Sultzman came to her career in a way that will be familiar to many these days: She was laid off in 2004. "I had some time on my hands. I did my own recipe collection, because it was a mess," says Sultzman, who has worked as a geological technician and in the banking industry. Reorganizing her collection took about three weeks. "Whenever I got it finished, it looked pretty nice. I thought, 'Well, other people might want theirs done.'"
In the nearly four years since she opened Pam's Pantry, she's created recipe boxes and binders for clients as far away as California. (The most repeated recipe Sultzman has seen? Nestle's tollhouse cookies. "Most everybody has got that," she says.)
If you've reached the point where finding the recipe can take almost as long as whipping up the meal – and hiring a pro isn't currently an option – Sultzman has a few pointers. "Take your time," she says. Do a little bit each day so that you don't wear yourself out and give up.

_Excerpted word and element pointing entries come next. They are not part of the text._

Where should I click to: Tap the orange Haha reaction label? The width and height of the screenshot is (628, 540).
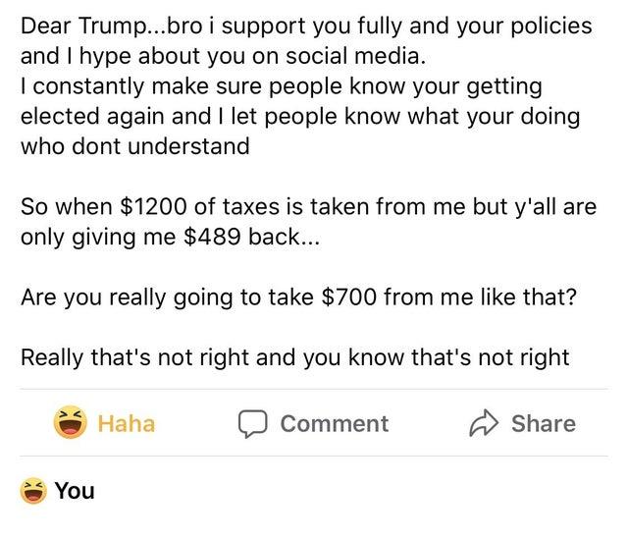click(x=126, y=423)
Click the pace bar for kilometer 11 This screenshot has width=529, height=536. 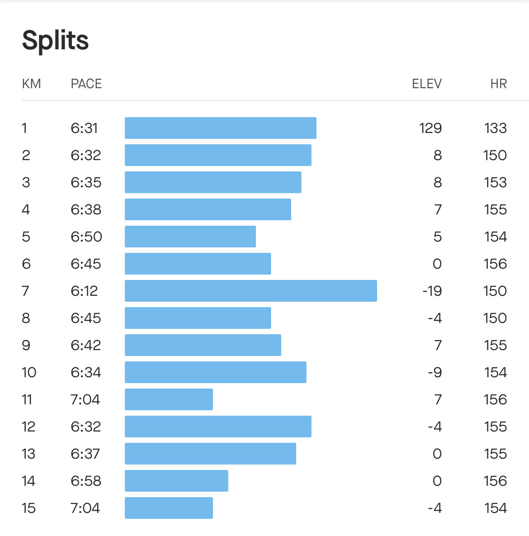(x=169, y=399)
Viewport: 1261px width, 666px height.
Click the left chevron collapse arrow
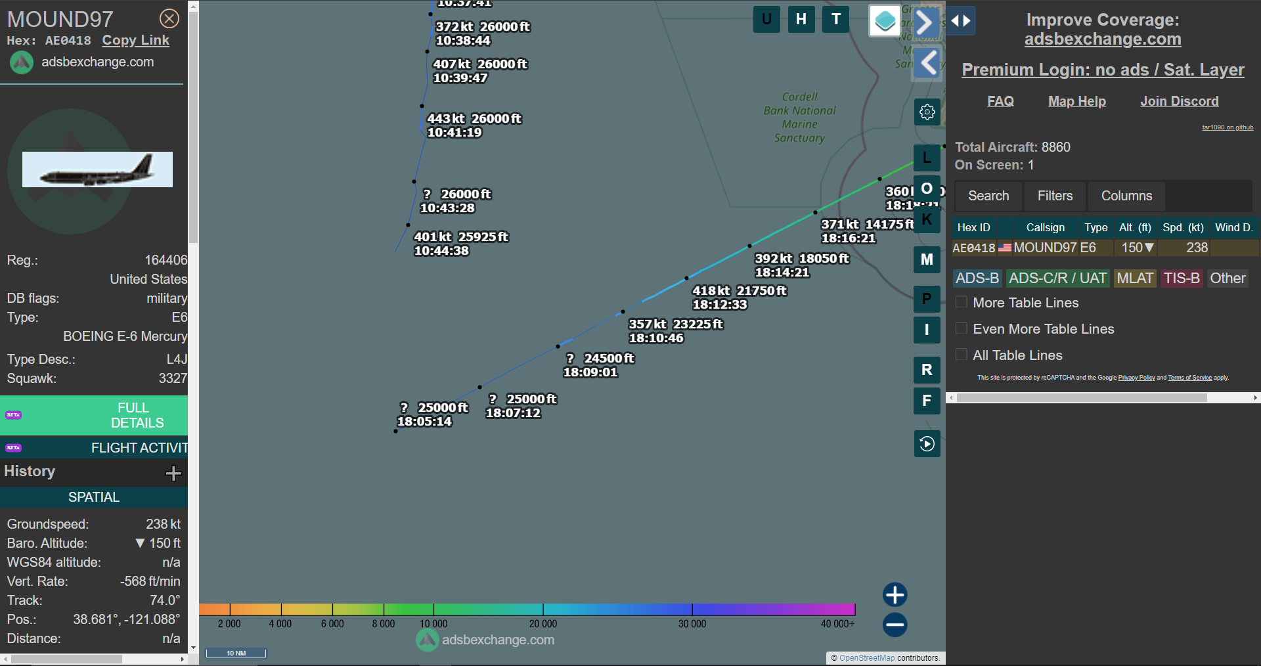click(x=928, y=64)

She prefers boxes to binders, because it's easier to add recipes after the initial reorganization. It's important, she says, to laminate the clean copies to protect them from cooking spills. Another point is to choose enough categories – such as 30-minute meals, main dishes, holidays, picnics, potluck, breakfasts, children's recipes, etc.
For the more digitally inclined, an online service, Pixily (www.pixily.com), will scan all your documents, including recipes. (All food stains will be preserved for posterity.) It offers several plans. In one, you can send in 50 documents a month in a prepaid envelope. If a friend e-mails you a recipe or you find one while searching online, just e-mail it to your account, says Prasad Thammineni, cofounder and CEO of Pixily.

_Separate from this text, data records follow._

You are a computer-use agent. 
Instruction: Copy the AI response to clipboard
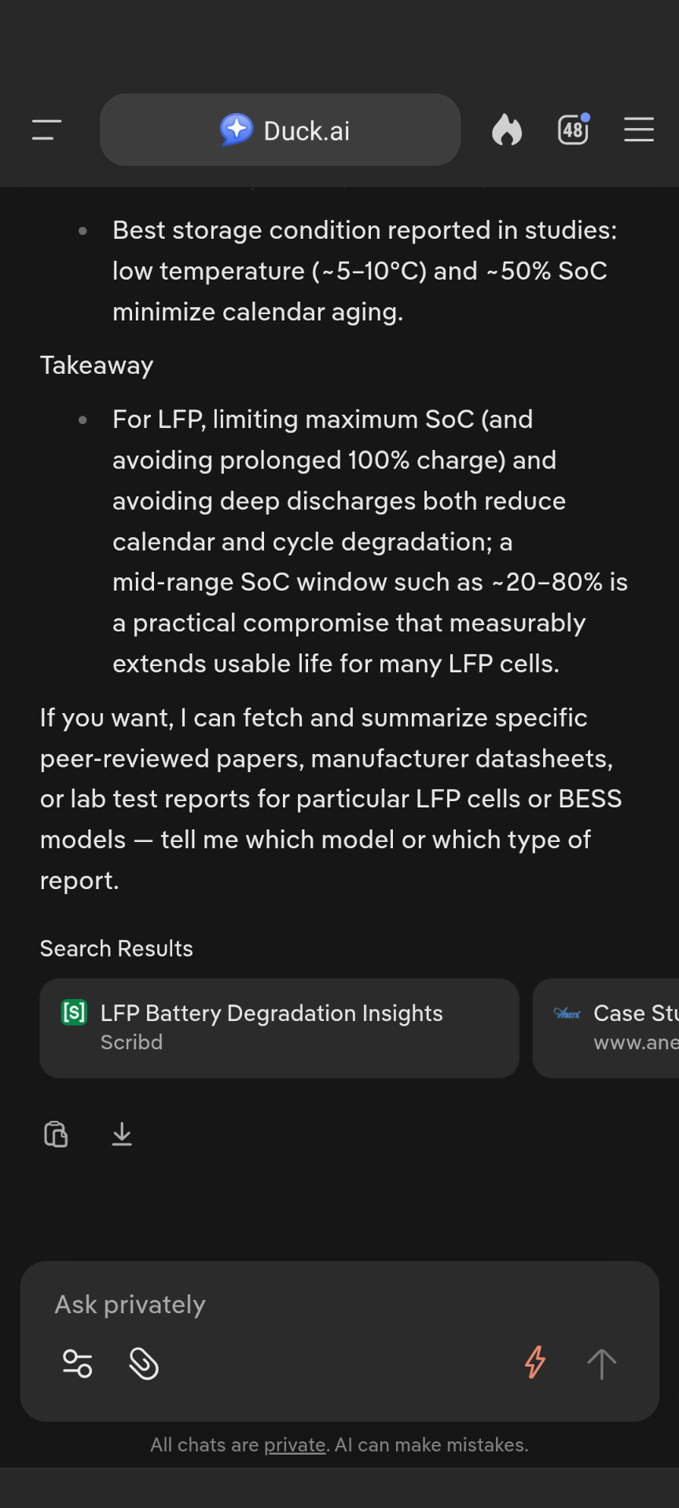point(56,1134)
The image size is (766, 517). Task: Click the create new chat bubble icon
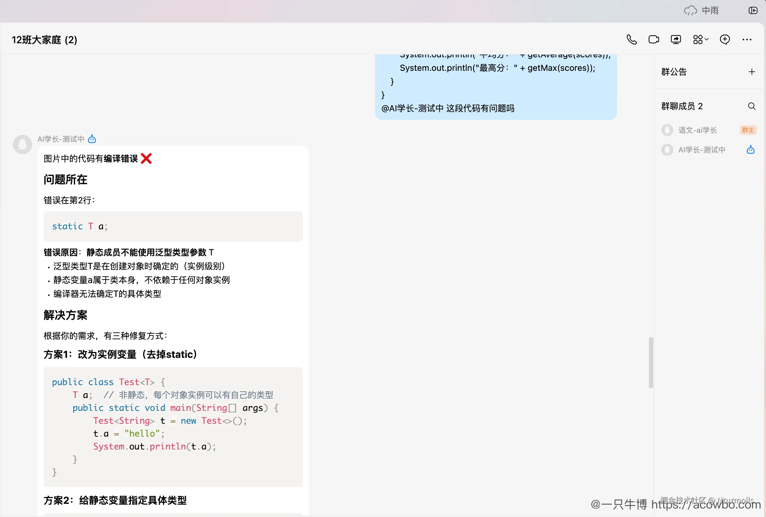pos(724,39)
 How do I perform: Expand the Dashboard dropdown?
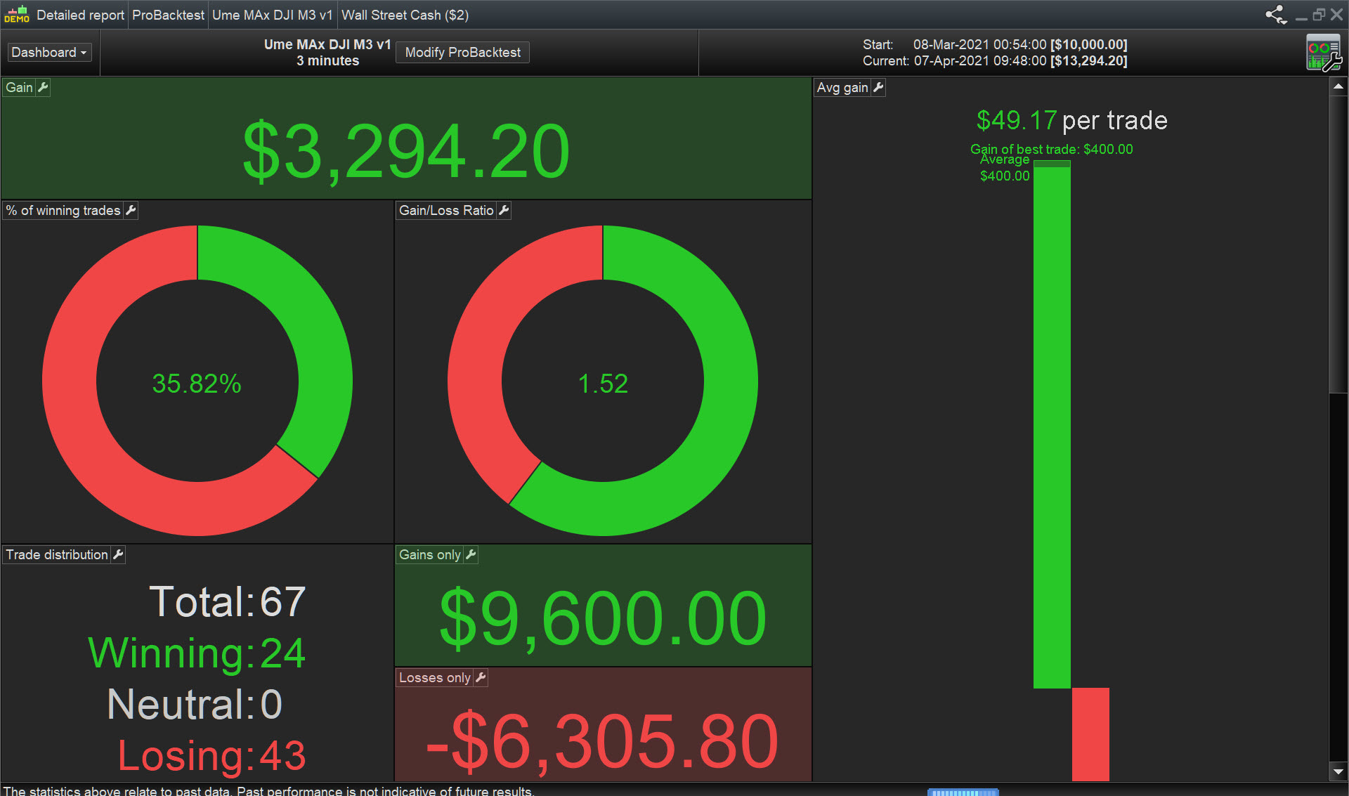pos(49,53)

To organize them in the online storage Pixily provides, you can either do a general search, say for "chicken," or label your recipes with as many different categories as you wish. So, a sloppy Joe recipe could be labeled under "slow-cooker meals," "budget dinners," "main dishes," and "ground beef."

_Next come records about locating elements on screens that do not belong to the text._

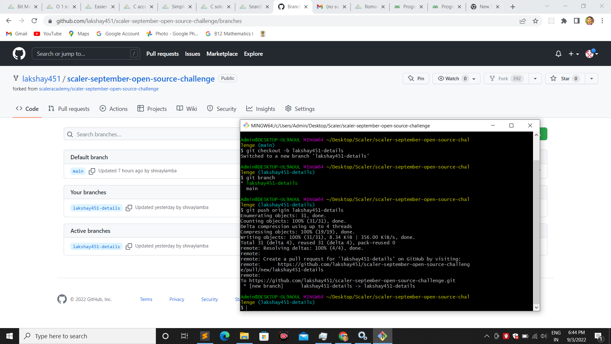611x344 pixels.
Task: Click the share page icon in address bar
Action: tap(523, 21)
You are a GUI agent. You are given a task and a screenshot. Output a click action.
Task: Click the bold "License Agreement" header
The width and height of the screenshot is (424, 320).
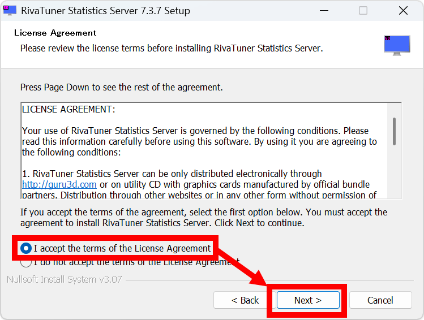click(x=55, y=33)
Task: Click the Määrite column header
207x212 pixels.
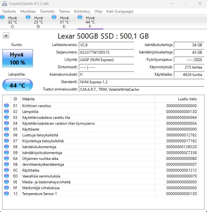Action: [x=88, y=99]
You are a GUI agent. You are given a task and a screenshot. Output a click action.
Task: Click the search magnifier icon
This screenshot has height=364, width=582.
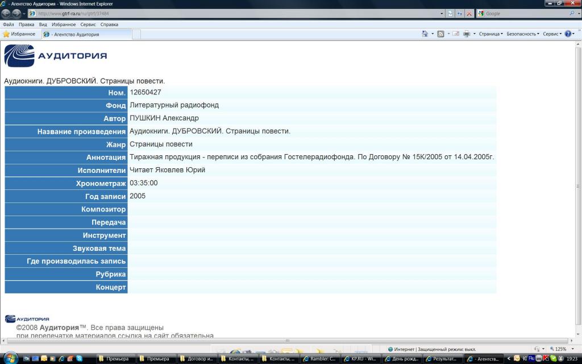(x=572, y=14)
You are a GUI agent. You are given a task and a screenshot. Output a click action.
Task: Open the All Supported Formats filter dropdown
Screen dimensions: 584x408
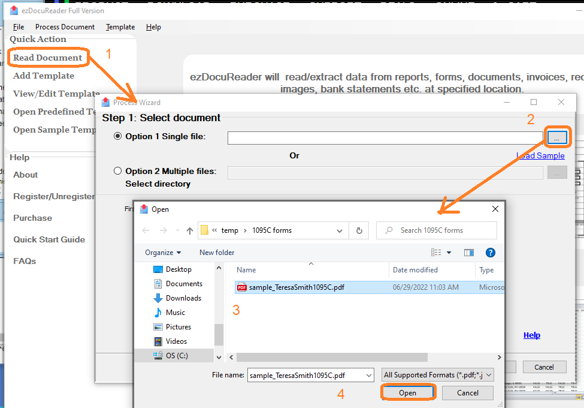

"My wife and I are both cooks," says Mr. Thammineni, who is always asking himself at the grocery store, "What do I need?" Pixily provides iPhone interface so that "you can look at the entire recipe while you're in the store, buy all your ingredients right there."
However you choose to get organized, Sultzman says, do track down your family's heirloom recipes. "I didn't have the chance to get my grandmother's – they were all in her head," she says. The best way is to make the recipe with the relative, so that he or she can translate "a pinch of this" or "dash of that" into specific measurements.
"I can't stress enough," Sultzman says, "it's so important to get your grandmother's recipes or your aunt's recipes." For her, the recipe with the most childhood associations "was my grandmother's chocolate pie. We had that every time we went to her house. Luckily, that was the one recipe that I got. Every time I make it, it brings back memories."
Memories are precisely what brought Judy Bastian of Cornelius, N.C., to Sultzman. "I had Pam do a family cookbook for me," says the project manager for Wachovia Bank. "I have seven brothers. I had them all send pictures and favorite recipes to Pam." The memory cookbooks, which were dedicated to a relative who had passed on, were given to every family member as Christmas presents.
"We have recipes that go back generations," says Ms. Bastian. Family heirlooms include her dad's fried rice and a "burnt sugar cake" recipe that dates to the 1930s.The most prized, though, may be her mother's homemade egg noodles. "My granddaughter now helps to make them. It's a lost art. Nothing beats homemade egg noodles."